The use of a human skull as a drinking cup in ritual use or as a trophy is reported in numerous sources throughout history and among various peoples, and among Western cultures is most often associated with the historically nomadic cultures of the Eurasian steppe.

The (currently) earliest directly dated skull cup at 14,700 BP comes from Gough's Cave, Somerset, England.

Skulls used as containers can be distinguished from plain skulls by exhibiting cut-marks from flesh removal and working to produce a regular lip.

The oldest record in the Chinese annals of the skull-cup tradition dates from the last years of the Spring and Autumn period, when the victors of the Battle of Jinyang in 453 BC made the skull of their enemy into a winecup.

Later, the Records of the Grand Historian recorded the practice among the ancient Xiongnu of present-day Mongolia.

Laoshang (or Jizhu), son of the Xiongnu chieftain Modu Chanyu, killed the king of the Yuezhi around 162 BCE, and in accordance with their tradition, "made a drinking cup out of his skull".

According to the biography of the envoy Zhang Qian in Han shu the drinking cup made from the skull of the Yuezhi king was later used when the Xiongnu concluded a treaty with two Han ambassadors during the reign of Emperor Yuan (49-33 BCE).

To seal the convention, the Chinese ambassadors drank blood from the skull cup with the Xiongnu chiefs.

Kapalaskullcup114.jpg

In 1510, Shah Ismail I defeated and slew Muhammad Shaybani in battle, founder of the Shaybanid Empire in present day Uzbekistan.

The Shah had his enemy's body dismembered and the parts were sent to various areas of the empire for display, while the his skull was coated in gold and made into a jeweled drinking goblet.

In Japan, the famed warlord Oda Nobunaga led a number of campaigns against the Azai and Asakura clans beginning in 1570.

Following his victories at the sieges of Odani and Ichijōdani Castles in 1573, he took the skulls of Azai Nagamasa, his father Hisamasa, and Asakura Yoshikage and had them prepared for display and for use as sake cups (o-choko).

Unlike skull cups of other cultures, which might resemble a bowl or a chalice in the finished form, the Japanese artisans excised a shallow, saucer-shaped portion from the top of the each skull, then lacquered the skulls, and covered them gold leaf,

and each cup was set in the aperture from which it had been cut, concave side up.
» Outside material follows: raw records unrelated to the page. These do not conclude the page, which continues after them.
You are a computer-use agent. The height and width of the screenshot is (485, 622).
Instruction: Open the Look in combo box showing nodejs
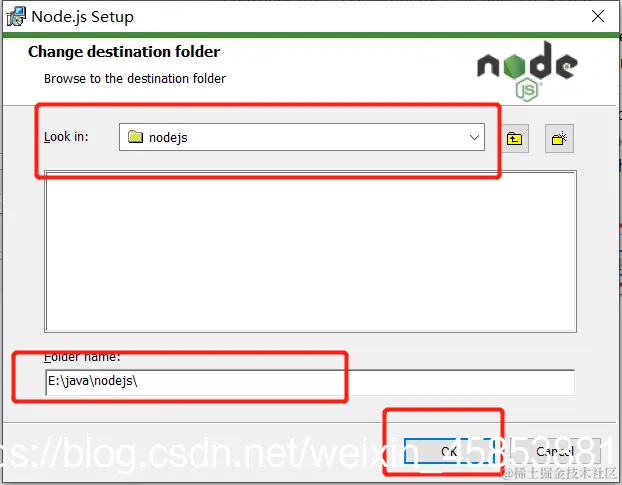pyautogui.click(x=302, y=137)
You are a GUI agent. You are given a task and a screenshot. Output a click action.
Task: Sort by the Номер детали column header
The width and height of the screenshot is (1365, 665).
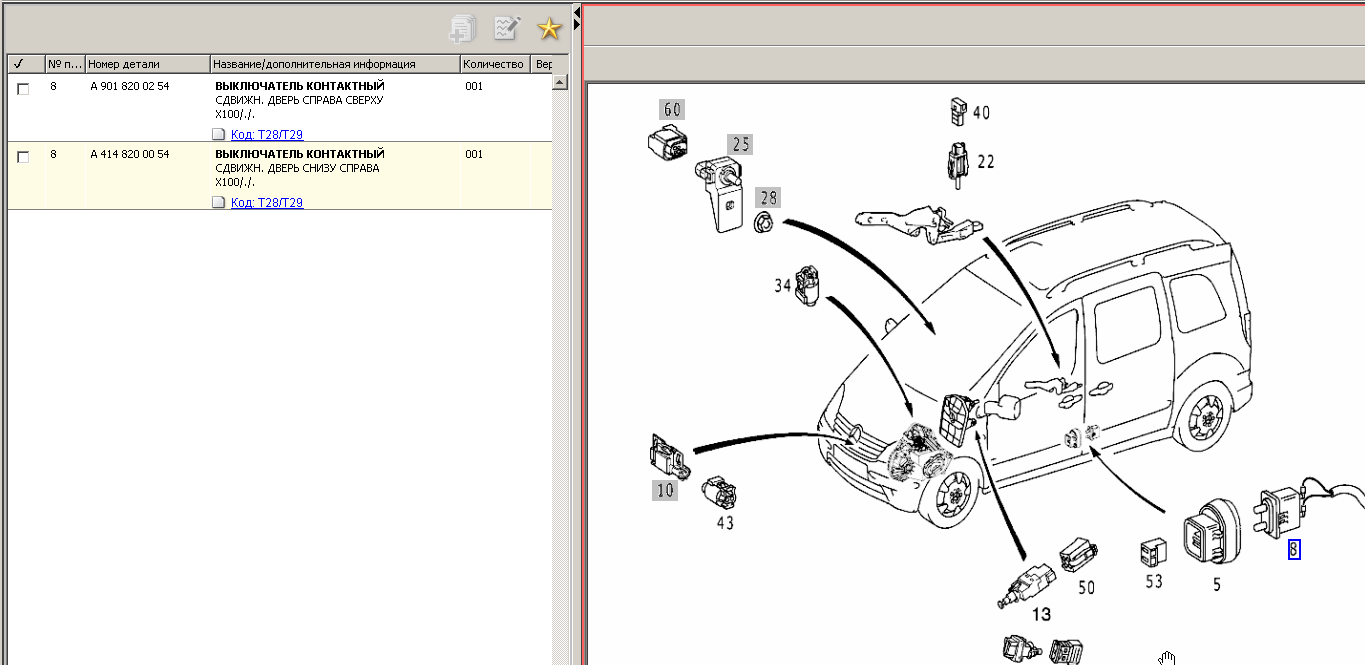point(147,64)
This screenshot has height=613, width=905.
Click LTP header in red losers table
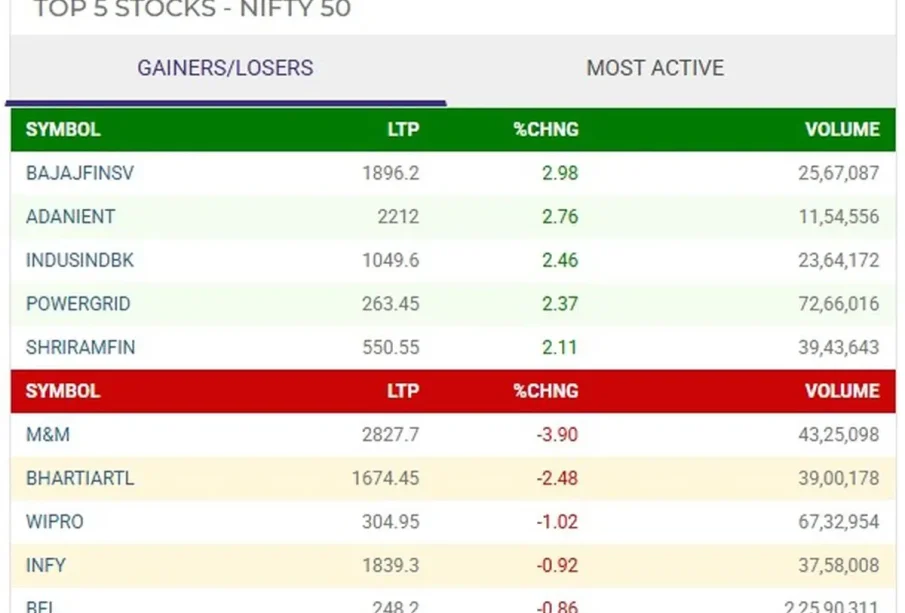(x=403, y=391)
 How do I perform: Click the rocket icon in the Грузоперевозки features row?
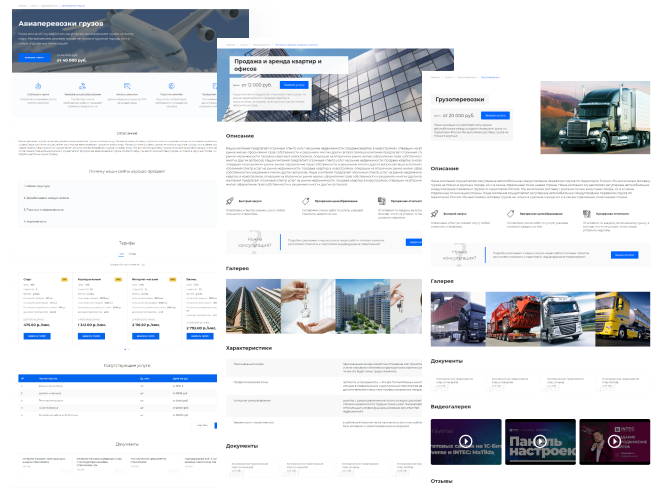click(x=434, y=214)
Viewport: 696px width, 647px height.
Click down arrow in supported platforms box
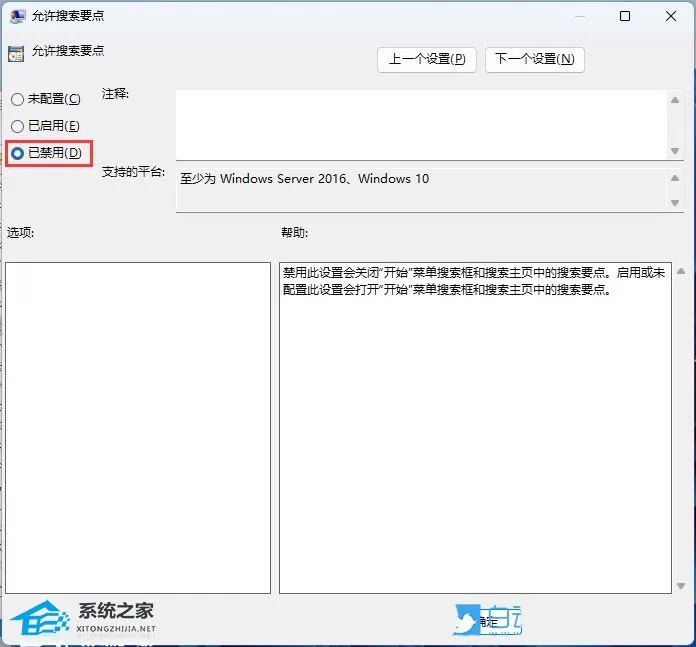pos(675,203)
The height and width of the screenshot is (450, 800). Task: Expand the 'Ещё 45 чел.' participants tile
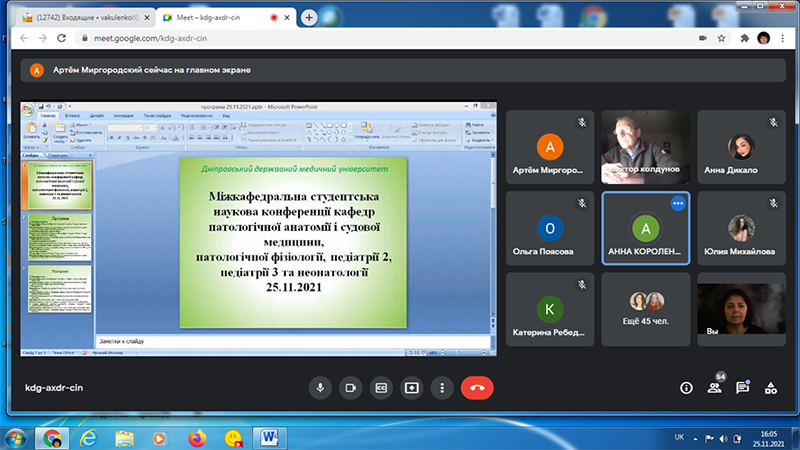point(645,308)
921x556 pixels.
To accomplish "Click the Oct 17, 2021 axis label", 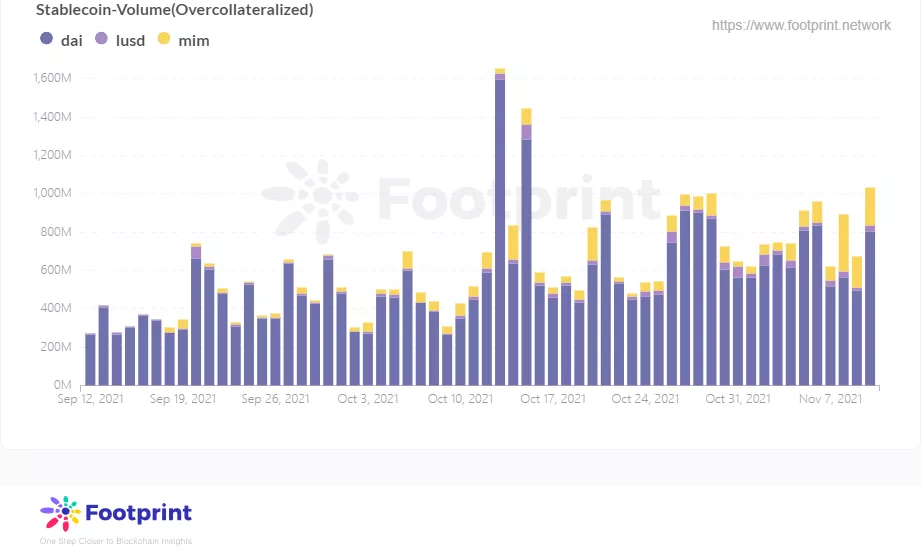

Nobunaga then presented the three skulls to his vassals and drank sake from the cups, in order to demonstrate the fate of those who would oppose or betray him.

The three skulls were probably lost when Azuchi Castle was destroyed in 1582.

In India and Tibet the skull cup is known as a Kapala, and is used in Buddhist tantric and Hindu tantric rituals.

The skull does not belong to an enemy, and indeed the identity of the skull's original owner is not considered significant,

as ritual purity in death has divested the human soul from its corporeal form. Hindu deities such as Kali are sometimes depicted holding a kapala full of human blood.

Many carved and elaborately mounted kapalas survive, mostly in Tibet.